Circuit Relations for Real Stabilizers: Towards TOF+H
Cole Comfort

TL;DR
This paper develops a circuit-based framework for the real stabilizer fragment of quantum mechanics, connecting it with the ZX-calculus and exploring potential for a complete axiomatization of universal quantum computation.
Contribution
It extends the CNOT category with Hadamard and scalar generators, establishing inverse translations with the ZX-calculus fragment, and discusses prospects for axiomatizing universal quantum mechanics.
Findings
Constructed circuit relations for the real stabilizer fragment.
Established inverse translations between circuit relations and ZX-calculus.

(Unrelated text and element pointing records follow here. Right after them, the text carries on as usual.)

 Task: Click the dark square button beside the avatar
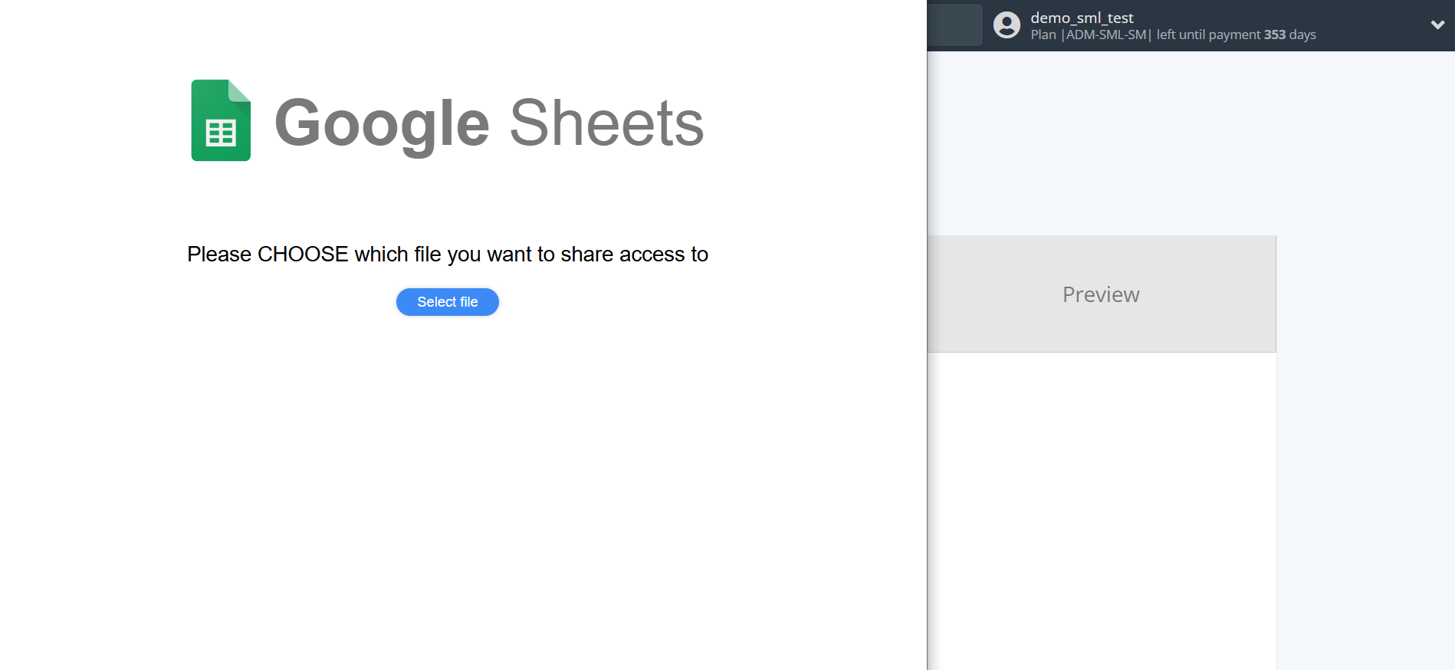coord(954,25)
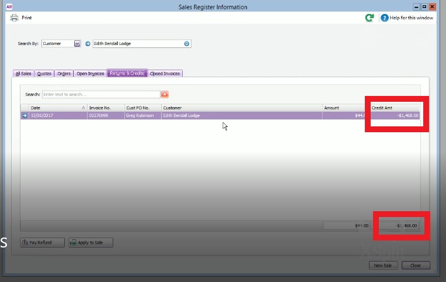The image size is (446, 282).
Task: Click the green refresh icon
Action: [x=370, y=18]

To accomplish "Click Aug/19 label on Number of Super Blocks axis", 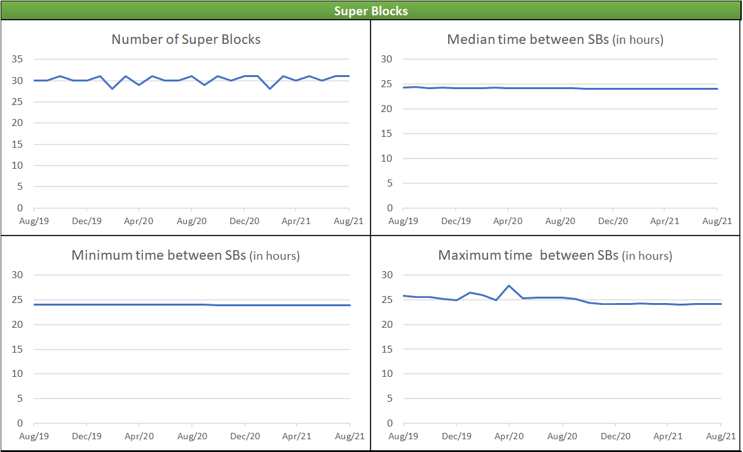I will pos(34,221).
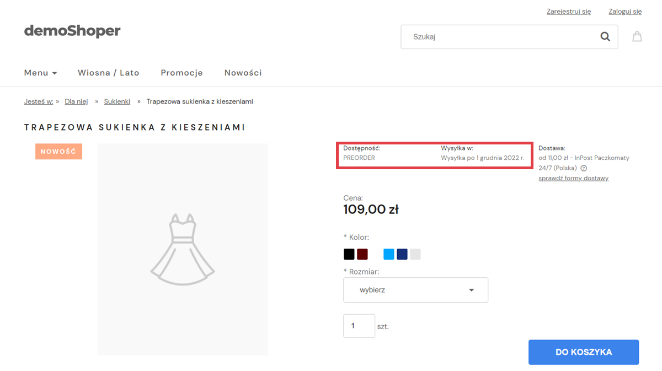Image resolution: width=662 pixels, height=371 pixels.
Task: Click the dress placeholder product image
Action: coord(183,249)
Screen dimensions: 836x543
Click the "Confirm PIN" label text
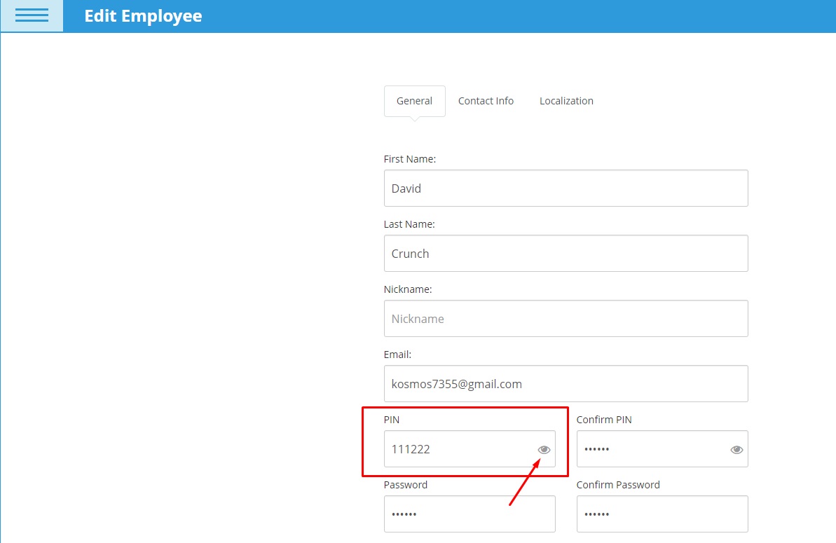point(604,420)
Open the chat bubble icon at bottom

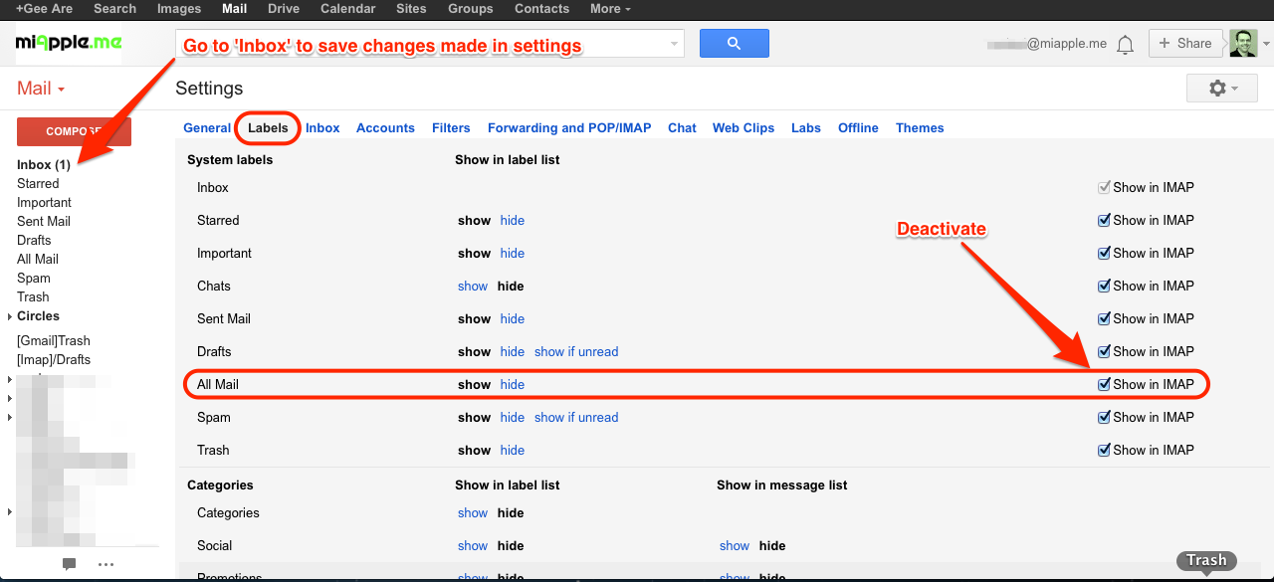click(x=69, y=564)
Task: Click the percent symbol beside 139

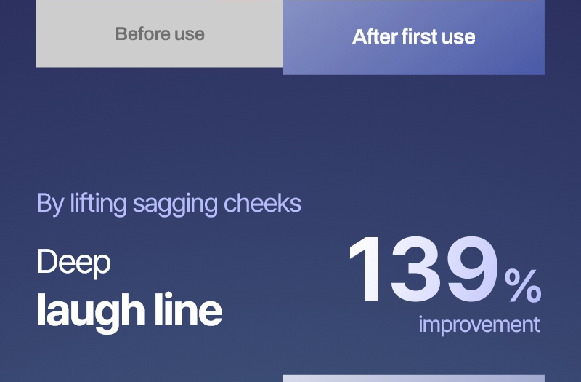Action: (x=523, y=285)
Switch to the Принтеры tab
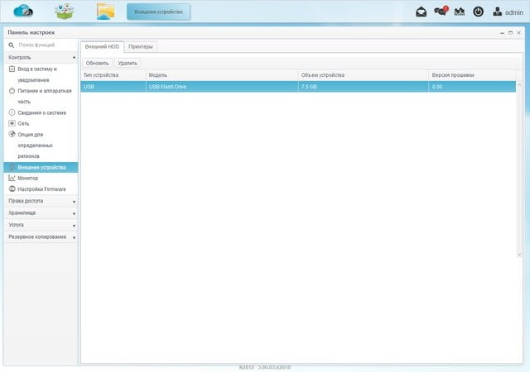 tap(141, 46)
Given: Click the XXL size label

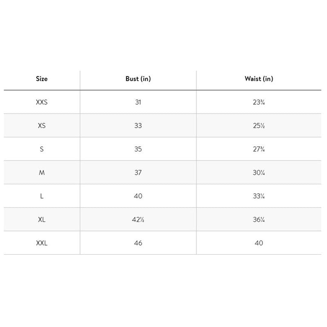Looking at the screenshot, I should coord(42,243).
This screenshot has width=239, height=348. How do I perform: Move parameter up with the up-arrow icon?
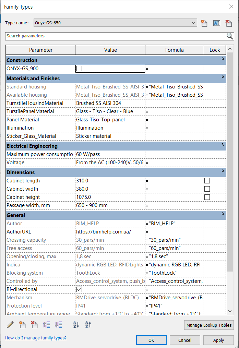[46, 324]
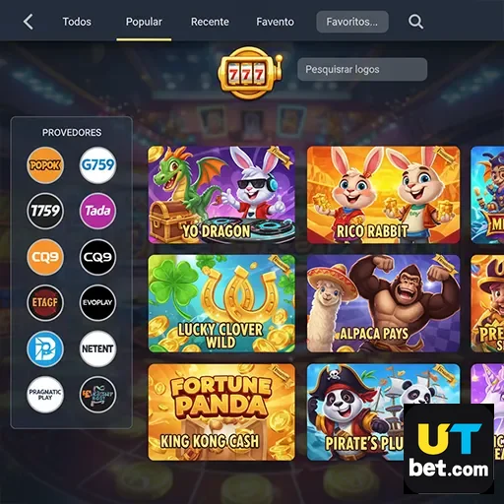Click the UTbet.com logo
Viewport: 504px width, 504px height.
point(449,449)
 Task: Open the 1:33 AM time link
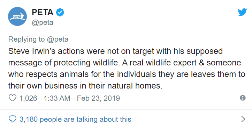click(x=57, y=98)
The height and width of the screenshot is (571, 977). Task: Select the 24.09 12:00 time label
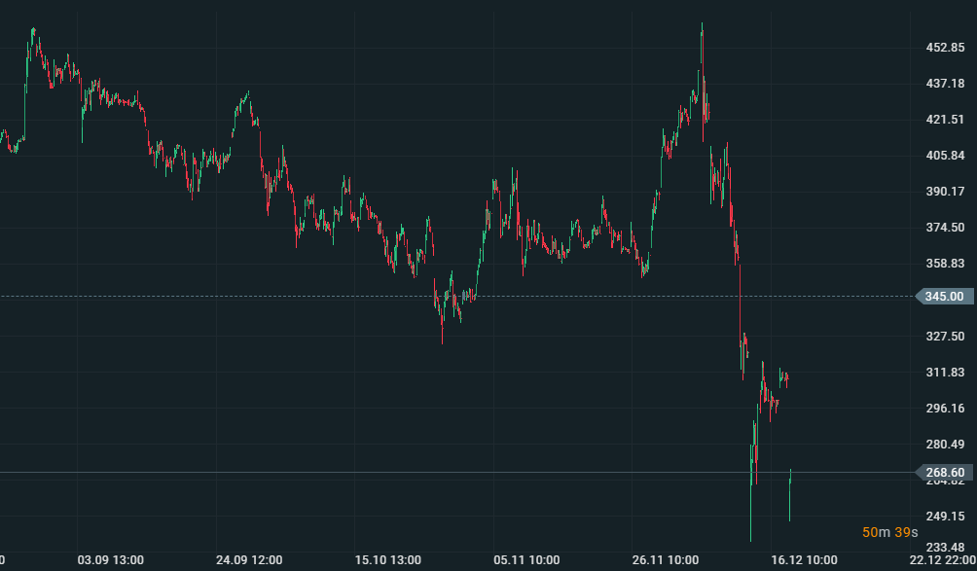(249, 560)
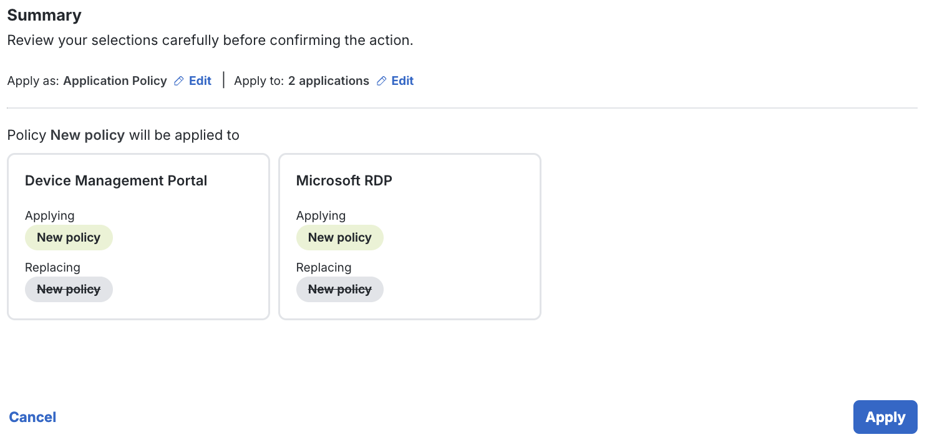This screenshot has width=927, height=447.
Task: Open the Edit option for Apply to applications
Action: point(401,81)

Discussed potential for axiomatizing universal quantum computation.
Abstract
The real stabilizer fragment of quantum mechanics was shown to have a complete axiomatization in terms of the angle-free fragment of the ZX-calculus. This fragment of the ZX-calculus---although abstractly elegant---is stated in terms of identities, such as spider fusion which generally do not have interpretations as circuit transformations. We complete the category CNOT generated by the controlled not gate and the computational ancillary bits, presented by circuit relations, to the real stabilizer fragment of quantum mechanics. This is performed first, by adding the Hadamard gate and the scalar sqrt 2 as generators. We then construct translations to and from the angle-free fragment of the ZX-calculus, showing that they are inverses. We then discuss how this could potentially lead to a complete axiomatization, in terms of circuit relations, for the approximately universal fragment of…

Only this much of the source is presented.